##### MATERIAL SUPPLIED
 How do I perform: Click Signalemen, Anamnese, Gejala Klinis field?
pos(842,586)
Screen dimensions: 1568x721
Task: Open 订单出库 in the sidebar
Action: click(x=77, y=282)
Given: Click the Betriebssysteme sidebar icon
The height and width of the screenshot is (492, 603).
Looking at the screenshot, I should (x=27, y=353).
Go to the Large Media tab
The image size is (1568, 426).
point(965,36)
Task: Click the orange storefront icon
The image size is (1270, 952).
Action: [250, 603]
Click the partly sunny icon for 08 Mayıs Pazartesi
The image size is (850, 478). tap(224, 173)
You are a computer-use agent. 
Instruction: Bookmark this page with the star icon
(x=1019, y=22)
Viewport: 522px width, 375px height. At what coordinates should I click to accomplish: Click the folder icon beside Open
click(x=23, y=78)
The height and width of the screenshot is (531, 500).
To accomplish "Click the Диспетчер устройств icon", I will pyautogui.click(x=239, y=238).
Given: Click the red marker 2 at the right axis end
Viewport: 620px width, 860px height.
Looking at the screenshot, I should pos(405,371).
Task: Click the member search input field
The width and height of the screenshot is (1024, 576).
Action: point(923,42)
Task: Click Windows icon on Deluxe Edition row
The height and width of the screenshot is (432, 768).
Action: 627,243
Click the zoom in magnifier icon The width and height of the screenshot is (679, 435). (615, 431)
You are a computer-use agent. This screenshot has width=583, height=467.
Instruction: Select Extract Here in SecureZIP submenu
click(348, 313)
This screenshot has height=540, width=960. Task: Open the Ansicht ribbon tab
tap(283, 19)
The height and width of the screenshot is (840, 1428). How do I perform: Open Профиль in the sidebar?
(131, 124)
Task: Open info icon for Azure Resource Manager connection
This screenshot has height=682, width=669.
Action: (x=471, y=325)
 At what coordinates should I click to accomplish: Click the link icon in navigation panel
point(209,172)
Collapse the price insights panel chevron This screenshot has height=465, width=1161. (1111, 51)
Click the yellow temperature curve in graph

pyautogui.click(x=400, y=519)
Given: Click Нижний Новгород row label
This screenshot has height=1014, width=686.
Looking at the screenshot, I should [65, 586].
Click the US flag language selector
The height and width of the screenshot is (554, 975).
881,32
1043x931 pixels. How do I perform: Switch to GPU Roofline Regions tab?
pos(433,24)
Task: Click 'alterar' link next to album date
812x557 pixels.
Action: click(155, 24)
##########
● **EXERCISE AIM**:
The answer should be an exact reproduction of all the entries.

● **YOUR RESPONSE**:
 How do I perform: Click Signalemen, Anamnese, Gejala Klinis field?
pos(842,586)
Screen dimensions: 1568x721
Task: Open 订单出库 in the sidebar
Action: click(x=77, y=282)
Given: Click the Betriebssysteme sidebar icon
The height and width of the screenshot is (492, 603).
Looking at the screenshot, I should (x=27, y=353).
Go to the Large Media tab
The image size is (1568, 426).
point(965,36)
Task: Click the orange storefront icon
The image size is (1270, 952).
Action: [250, 603]
Click the partly sunny icon for 08 Mayıs Pazartesi
The image size is (850, 478). tap(224, 173)
You are a computer-use agent. 
Instruction: Bookmark this page with the star icon
(x=1019, y=22)
Viewport: 522px width, 375px height. At what coordinates should I click to accomplish: Click the folder icon beside Open
click(x=23, y=78)
The height and width of the screenshot is (531, 500).
To accomplish "Click the Диспетчер устройств icon", I will pyautogui.click(x=239, y=238).
Given: Click the red marker 2 at the right axis end
Viewport: 620px width, 860px height.
Looking at the screenshot, I should pos(405,371).
Task: Click the member search input field
The width and height of the screenshot is (1024, 576).
Action: point(923,42)
Task: Click Windows icon on Deluxe Edition row
The height and width of the screenshot is (432, 768).
Action: 627,243
Click the zoom in magnifier icon The width and height of the screenshot is (679, 435). (615, 431)
You are a computer-use agent. This screenshot has width=583, height=467.
Instruction: Select Extract Here in SecureZIP submenu
click(348, 313)
This screenshot has height=540, width=960. Task: Open the Ansicht ribbon tab
tap(283, 19)
The height and width of the screenshot is (840, 1428). How do I perform: Open Профиль in the sidebar?
(131, 124)
Task: Open info icon for Azure Resource Manager connection
This screenshot has height=682, width=669.
Action: (x=471, y=325)
 At what coordinates should I click to accomplish: Click the link icon in navigation panel
point(209,172)
Collapse the price insights panel chevron This screenshot has height=465, width=1161. (1111, 51)
Click the yellow temperature curve in graph

pyautogui.click(x=400, y=519)
Given: Click Нижний Новгород row label
This screenshot has height=1014, width=686.
Looking at the screenshot, I should [65, 586].
Click the US flag language selector
The height and width of the screenshot is (554, 975).
881,32
1043x931 pixels. How do I perform: Switch to GPU Roofline Regions tab?
pos(433,24)
Task: Click 'alterar' link next to album date
812x557 pixels.
Action: click(155, 24)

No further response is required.